I'm trying to optimizie an I/O bound C++ Win32 application. What it actually does is something very similar to recurse a folder and compute a cryptographic hash of every file it finds. It's a single threading application using memory mapped files, so as it's easy to imagine it doesn't seem to use much CPU since most of the times the main thread is put to sleep waiting for I/O to complete. I'm thinking about a couple of solutions, but I'm not sure about it so I'd like to have your opinions.
Any other idea/suggestion/etc would be really appreciated :)
Thanks.
Before parallelizing anything, always ask yourself first: Does the added complexity justify the performance gained? In order to answer that question with minimal effort, just test how much % of max read throughput you already have. That is, test your current read throughput and then test max throughput. Don't use the theoretical max for this computation. Then, think about how much complexity and how many possible issues are introduced in even the simplest approach to gain the last few %.

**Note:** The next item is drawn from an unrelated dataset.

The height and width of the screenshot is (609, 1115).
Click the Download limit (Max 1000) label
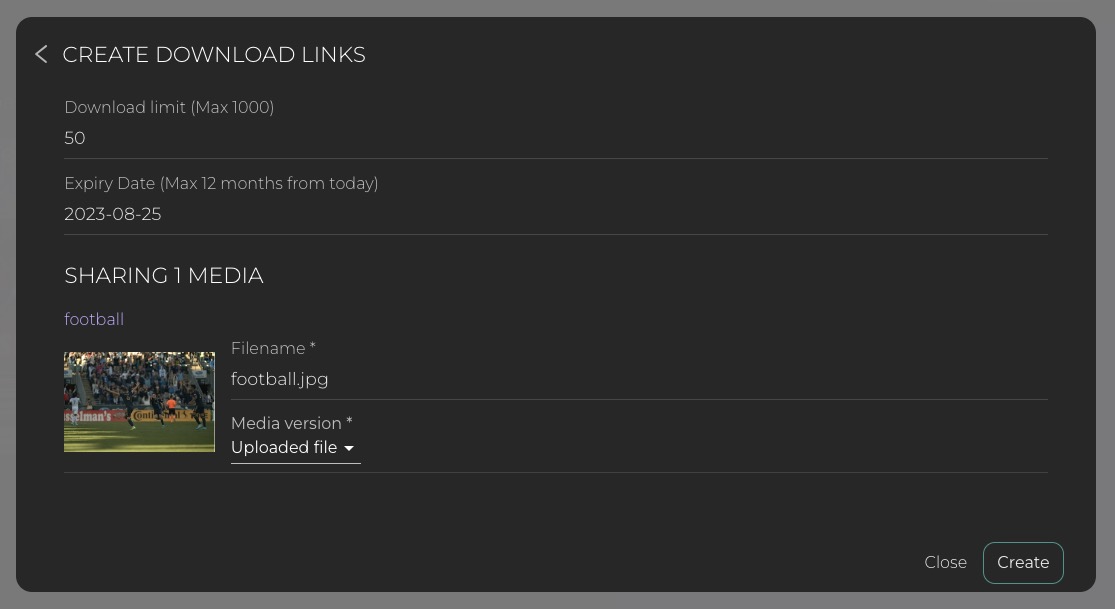[x=169, y=107]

As already mentioned in the comments, the greatest performance gain here is probably achieved by pipelining (i.e. overlapping computation and I/O). And the easiest way to implement that is with asynchronous reads. This thread lists multiple ways to implement asnychronous file I/O in C++.
If you don't need portability, just use the Windows OVERLAPPED API. Boost ASIO does not seem to make File I/O very easy (yet). I could not find any good examples.
Note that, depending on your system configuration, you have to launch multiple threads to fully saturate I/O bandwidth (especially if files of that folder actually reside on multiple disks, which is possible). Even if you only read from one device, you might fair (slightly) better with multiple threads to mitigate OS overhead.